[STUDY TEXT]:
South African National Guidelines recommended the use of HIV-PCR testing at birth for HIV-exposed infants at high-risk of vertical HIV transmission in 2014 (18). In mid-2015, the guidelines were further updated to include routine HIV-PCR testing at birth for all HIV-exposed infants (2).
The addition of an extra test to an already complicated cascade could result in attrition of routine EID services compared to the uptake when no birth test is available. Recent estimates indicate that only 49% of infants presented for follow-up EID testing after a negative PCR result at birth, far below the national estimates of EID coverage (19). We examined whether there is an impact from including a birth test within the EID testing protocol and looked to identify possible infant and maternal factors associated with presentation at EID testing.

[INFORMATION GIVEN]:
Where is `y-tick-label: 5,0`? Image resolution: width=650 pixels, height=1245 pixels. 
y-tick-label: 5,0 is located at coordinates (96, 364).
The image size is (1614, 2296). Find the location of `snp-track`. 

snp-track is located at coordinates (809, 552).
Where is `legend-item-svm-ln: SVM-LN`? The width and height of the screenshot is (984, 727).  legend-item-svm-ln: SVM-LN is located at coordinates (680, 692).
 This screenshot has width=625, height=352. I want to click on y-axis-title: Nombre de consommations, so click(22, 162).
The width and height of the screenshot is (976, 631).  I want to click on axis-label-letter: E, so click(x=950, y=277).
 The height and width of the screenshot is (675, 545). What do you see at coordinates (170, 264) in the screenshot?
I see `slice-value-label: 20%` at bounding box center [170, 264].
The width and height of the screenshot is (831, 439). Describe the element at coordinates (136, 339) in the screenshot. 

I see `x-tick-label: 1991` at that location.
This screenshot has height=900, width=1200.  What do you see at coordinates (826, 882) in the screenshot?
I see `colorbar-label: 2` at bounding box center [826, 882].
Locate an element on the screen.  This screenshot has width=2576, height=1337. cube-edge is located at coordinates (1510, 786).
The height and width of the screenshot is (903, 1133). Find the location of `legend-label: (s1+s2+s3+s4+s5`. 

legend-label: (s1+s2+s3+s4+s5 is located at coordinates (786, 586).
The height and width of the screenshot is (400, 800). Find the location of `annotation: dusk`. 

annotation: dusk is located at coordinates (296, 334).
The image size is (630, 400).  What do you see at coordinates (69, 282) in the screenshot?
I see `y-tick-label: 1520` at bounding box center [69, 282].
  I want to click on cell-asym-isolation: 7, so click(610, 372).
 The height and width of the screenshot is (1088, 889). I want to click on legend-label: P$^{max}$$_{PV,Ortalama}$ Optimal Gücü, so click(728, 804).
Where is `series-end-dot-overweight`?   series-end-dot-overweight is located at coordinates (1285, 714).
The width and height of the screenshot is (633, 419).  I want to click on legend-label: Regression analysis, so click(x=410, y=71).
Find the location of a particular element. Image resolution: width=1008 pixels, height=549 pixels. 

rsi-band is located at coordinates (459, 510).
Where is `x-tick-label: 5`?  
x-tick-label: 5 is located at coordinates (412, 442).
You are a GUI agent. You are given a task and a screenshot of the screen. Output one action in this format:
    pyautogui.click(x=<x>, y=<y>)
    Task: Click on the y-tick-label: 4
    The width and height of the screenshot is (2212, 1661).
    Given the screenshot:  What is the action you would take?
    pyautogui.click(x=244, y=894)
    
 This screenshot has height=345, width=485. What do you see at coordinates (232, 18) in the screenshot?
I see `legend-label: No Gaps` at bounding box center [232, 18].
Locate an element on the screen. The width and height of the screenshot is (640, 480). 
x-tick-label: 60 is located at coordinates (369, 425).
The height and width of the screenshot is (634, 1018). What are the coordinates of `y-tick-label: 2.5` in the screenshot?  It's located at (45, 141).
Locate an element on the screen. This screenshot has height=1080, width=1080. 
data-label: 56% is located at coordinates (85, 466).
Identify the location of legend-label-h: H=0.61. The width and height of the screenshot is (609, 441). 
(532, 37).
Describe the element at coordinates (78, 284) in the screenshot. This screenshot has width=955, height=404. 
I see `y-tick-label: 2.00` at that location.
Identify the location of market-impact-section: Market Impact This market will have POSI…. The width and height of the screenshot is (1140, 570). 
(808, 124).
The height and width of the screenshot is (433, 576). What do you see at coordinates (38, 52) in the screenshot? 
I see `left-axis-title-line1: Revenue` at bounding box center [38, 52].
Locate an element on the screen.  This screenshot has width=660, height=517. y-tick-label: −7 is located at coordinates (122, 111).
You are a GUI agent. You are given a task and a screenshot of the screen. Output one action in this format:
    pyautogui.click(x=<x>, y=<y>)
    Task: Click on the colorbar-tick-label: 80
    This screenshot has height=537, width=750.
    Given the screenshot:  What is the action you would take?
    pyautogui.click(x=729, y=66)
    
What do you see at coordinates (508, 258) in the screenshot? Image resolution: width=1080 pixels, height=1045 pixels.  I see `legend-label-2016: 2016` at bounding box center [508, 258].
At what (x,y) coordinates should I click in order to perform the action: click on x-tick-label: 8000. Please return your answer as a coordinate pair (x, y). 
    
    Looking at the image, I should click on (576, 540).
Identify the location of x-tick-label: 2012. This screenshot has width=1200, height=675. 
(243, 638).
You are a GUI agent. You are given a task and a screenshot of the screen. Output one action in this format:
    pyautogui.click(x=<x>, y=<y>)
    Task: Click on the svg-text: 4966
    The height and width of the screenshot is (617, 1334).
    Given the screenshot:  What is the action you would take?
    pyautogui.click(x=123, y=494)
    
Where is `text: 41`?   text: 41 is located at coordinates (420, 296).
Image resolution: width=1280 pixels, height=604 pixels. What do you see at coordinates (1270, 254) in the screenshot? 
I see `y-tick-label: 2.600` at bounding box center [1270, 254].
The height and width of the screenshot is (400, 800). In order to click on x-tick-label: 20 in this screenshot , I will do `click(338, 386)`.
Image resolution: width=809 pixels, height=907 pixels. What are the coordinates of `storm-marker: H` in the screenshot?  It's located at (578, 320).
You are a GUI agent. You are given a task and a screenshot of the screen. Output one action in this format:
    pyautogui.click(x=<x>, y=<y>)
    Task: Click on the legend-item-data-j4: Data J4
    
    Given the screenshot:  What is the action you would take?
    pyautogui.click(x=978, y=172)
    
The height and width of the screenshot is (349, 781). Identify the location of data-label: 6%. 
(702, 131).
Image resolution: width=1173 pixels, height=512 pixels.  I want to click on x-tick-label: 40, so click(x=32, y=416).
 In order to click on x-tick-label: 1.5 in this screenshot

[TASKS FOR THIS EXERCISE]:
**A)** Answer these questions from the text on infant HIV testing:
(i) In what year did the South African National Guidelines recommend HIV-PCR testing at birth for HIV-exposed infants at high risk of vertical transmission?
(ii) When were the guidelines updated to include routine HIV-PCR testing at birth for all HIV-exposed infants?
(iii) According to recent estimates, what percentage of infants presented for follow-up EID testing after a negative PCR result at birth?
**B)** Quote word for word the part of the text on infant HIV testing that begins at the words "South African National" and stops after "HIV-exposed infants (2).".

[ANSWERS FOR THE EXERCISE]:
**A)**
(i) 2014
(ii) Mid-2015
(iii) 49%

**B)**
South African National Guidelines recommended the use of HIV-PCR testing at birth for HIV-exposed infants at high-risk of vertical HIV transmission in 2014 (18). In mid-2015, the guidelines were further updated to include routine HIV-PCR testing at birth for all HIV-exposed infants (2).